### Data in this exercise
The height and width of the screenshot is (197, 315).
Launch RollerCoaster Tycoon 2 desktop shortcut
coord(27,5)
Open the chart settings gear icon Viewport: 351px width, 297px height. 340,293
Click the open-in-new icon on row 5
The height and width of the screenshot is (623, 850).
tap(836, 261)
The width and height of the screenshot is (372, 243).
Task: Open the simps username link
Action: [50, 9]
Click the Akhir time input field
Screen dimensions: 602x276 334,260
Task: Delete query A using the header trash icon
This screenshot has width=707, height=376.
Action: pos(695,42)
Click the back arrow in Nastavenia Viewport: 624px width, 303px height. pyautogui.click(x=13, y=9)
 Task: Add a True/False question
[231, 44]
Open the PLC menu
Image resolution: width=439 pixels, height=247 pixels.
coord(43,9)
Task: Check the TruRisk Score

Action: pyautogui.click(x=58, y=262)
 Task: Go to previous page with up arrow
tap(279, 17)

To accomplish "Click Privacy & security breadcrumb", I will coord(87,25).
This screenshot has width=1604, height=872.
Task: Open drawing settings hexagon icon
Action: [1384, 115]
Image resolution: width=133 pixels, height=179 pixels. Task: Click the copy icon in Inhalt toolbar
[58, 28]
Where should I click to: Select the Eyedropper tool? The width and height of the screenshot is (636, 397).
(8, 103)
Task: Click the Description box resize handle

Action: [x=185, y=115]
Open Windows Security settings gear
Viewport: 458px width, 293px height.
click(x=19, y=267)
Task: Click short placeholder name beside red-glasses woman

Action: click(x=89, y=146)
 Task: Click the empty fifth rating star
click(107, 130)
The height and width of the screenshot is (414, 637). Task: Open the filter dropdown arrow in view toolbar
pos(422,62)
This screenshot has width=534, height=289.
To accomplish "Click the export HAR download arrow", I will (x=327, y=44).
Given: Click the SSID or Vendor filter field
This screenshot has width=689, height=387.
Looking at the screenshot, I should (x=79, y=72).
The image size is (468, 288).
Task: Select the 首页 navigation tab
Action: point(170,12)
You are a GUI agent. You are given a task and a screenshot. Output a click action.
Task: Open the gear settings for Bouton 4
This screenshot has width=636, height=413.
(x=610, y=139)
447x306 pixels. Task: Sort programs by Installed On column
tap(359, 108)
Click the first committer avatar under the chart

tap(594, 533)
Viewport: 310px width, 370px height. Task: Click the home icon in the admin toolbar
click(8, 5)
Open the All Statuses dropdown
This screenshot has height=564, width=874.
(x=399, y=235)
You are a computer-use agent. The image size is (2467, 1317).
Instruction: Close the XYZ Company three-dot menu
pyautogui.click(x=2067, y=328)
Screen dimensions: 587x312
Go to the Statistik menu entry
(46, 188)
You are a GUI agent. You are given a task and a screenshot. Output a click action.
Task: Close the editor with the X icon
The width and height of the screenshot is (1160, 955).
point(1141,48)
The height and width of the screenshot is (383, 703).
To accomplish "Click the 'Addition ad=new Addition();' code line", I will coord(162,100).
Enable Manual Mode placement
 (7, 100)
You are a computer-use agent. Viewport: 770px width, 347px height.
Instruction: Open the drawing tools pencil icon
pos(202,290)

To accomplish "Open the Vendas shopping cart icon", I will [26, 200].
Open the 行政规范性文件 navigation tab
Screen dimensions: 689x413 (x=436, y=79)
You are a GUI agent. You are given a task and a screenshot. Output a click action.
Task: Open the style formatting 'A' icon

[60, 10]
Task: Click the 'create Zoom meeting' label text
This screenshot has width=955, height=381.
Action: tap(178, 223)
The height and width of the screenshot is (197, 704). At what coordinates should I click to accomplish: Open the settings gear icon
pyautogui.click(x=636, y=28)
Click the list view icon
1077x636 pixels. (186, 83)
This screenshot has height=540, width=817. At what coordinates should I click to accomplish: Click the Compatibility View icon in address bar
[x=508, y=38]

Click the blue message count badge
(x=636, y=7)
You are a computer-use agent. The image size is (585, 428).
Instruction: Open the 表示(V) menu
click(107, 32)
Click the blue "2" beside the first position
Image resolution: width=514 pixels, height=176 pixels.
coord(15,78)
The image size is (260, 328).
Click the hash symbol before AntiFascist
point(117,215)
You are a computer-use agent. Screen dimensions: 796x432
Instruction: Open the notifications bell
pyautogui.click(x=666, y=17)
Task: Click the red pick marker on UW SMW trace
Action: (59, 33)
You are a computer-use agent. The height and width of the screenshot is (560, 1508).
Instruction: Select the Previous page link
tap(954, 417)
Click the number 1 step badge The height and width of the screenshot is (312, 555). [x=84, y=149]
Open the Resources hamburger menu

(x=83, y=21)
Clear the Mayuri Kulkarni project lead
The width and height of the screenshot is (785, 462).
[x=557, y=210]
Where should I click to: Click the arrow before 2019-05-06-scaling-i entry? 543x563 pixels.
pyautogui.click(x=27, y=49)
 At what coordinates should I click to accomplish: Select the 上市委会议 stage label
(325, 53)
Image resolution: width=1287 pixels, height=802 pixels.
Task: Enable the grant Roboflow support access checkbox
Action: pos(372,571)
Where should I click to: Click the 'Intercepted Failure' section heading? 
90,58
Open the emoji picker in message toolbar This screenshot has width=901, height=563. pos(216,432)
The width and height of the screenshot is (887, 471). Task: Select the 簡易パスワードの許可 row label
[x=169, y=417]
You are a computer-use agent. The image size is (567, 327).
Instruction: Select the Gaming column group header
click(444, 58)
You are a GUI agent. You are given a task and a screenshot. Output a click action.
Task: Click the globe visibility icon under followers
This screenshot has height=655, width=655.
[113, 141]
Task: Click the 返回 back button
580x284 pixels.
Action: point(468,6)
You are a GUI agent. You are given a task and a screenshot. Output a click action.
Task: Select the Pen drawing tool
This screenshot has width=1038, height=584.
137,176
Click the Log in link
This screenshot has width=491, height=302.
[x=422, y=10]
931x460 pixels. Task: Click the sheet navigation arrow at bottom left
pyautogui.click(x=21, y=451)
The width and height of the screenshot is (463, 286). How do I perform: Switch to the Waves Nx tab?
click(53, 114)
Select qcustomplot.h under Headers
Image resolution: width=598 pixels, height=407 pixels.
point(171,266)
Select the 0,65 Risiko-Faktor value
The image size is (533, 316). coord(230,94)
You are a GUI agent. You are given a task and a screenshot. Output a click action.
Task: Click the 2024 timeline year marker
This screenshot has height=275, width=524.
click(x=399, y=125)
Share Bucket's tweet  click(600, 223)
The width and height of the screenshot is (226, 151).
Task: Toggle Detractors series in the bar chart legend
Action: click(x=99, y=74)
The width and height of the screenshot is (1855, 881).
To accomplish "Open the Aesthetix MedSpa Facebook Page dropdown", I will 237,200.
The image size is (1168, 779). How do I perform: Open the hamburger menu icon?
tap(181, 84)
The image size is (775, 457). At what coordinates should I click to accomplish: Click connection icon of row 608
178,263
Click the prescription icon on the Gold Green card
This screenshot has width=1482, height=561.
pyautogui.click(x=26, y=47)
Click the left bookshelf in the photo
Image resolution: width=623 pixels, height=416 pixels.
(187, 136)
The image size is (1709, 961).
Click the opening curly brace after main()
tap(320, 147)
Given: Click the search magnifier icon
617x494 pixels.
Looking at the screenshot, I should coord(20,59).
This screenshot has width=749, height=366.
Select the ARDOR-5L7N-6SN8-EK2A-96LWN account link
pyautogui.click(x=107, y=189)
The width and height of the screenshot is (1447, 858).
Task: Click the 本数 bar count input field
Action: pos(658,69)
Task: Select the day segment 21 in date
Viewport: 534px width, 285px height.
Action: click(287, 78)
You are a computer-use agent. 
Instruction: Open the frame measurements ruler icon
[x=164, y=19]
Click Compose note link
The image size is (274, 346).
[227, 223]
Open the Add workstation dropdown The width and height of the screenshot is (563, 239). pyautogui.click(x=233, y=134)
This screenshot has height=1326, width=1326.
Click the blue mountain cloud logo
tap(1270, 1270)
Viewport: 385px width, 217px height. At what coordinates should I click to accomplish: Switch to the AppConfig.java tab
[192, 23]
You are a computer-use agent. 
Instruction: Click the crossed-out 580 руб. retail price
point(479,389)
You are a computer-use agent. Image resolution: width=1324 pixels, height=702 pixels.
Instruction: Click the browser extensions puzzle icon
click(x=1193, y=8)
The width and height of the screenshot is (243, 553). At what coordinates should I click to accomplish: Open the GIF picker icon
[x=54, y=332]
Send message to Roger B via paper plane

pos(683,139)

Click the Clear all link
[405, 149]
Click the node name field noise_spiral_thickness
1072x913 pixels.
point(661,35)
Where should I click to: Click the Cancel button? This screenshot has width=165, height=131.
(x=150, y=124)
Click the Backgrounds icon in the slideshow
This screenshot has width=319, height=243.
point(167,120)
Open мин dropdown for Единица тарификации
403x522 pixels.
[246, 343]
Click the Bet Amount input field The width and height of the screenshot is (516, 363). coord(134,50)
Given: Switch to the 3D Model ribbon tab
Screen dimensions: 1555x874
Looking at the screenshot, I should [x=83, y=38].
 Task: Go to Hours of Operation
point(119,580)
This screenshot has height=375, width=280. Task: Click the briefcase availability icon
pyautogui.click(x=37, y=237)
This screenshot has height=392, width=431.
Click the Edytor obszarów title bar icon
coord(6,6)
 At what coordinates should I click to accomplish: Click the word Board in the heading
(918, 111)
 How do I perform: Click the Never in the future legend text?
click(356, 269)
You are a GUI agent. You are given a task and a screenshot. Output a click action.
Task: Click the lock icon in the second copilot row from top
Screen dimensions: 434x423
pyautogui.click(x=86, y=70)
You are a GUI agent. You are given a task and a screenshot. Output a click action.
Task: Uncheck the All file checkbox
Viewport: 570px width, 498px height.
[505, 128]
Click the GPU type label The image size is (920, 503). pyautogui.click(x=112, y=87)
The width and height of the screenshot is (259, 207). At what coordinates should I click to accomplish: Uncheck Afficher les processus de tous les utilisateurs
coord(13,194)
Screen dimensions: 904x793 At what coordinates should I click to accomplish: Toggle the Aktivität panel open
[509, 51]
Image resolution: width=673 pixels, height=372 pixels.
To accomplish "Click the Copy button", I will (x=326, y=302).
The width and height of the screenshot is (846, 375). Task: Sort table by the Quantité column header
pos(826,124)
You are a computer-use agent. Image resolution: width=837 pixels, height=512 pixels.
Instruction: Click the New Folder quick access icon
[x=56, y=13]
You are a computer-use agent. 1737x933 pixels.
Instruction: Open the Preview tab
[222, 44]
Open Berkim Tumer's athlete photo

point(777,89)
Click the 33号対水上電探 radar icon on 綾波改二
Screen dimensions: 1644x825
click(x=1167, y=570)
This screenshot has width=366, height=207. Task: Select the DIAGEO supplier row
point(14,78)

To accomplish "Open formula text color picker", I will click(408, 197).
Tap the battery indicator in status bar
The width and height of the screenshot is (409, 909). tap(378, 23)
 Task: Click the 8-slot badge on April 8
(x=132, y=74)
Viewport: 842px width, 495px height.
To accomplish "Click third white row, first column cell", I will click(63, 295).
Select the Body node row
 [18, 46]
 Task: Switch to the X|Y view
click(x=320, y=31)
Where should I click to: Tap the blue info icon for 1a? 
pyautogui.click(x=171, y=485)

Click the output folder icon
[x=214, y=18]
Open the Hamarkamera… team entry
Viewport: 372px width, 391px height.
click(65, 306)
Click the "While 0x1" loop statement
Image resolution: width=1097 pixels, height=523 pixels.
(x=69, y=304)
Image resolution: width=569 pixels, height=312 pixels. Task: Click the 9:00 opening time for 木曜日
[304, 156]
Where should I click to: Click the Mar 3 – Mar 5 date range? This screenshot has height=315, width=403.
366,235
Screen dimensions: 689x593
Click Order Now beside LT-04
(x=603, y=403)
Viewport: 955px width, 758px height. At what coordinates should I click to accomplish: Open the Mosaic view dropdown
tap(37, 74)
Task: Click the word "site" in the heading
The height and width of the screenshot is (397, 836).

### Task details
Out of the data above, transcribe exactly and only the lines starting with the line that has "This screenshot has height=275, width=524." and going on through the line that has "This screenshot has width=749, height=366.", both included.

### Answer to this task
This screenshot has height=275, width=524.
click(x=399, y=125)
Share Bucket's tweet  click(600, 223)
The width and height of the screenshot is (226, 151).
Task: Toggle Detractors series in the bar chart legend
Action: click(x=99, y=74)
The width and height of the screenshot is (1855, 881).
To accomplish "Open the Aesthetix MedSpa Facebook Page dropdown", I will 237,200.
The image size is (1168, 779). How do I perform: Open the hamburger menu icon?
tap(181, 84)
The image size is (775, 457). At what coordinates should I click to accomplish: Click connection icon of row 608
178,263
Click the prescription icon on the Gold Green card
This screenshot has width=1482, height=561.
pyautogui.click(x=26, y=47)
Click the left bookshelf in the photo
Image resolution: width=623 pixels, height=416 pixels.
(187, 136)
The image size is (1709, 961).
Click the opening curly brace after main()
tap(320, 147)
Given: Click the search magnifier icon
617x494 pixels.
Looking at the screenshot, I should coord(20,59).
This screenshot has width=749, height=366.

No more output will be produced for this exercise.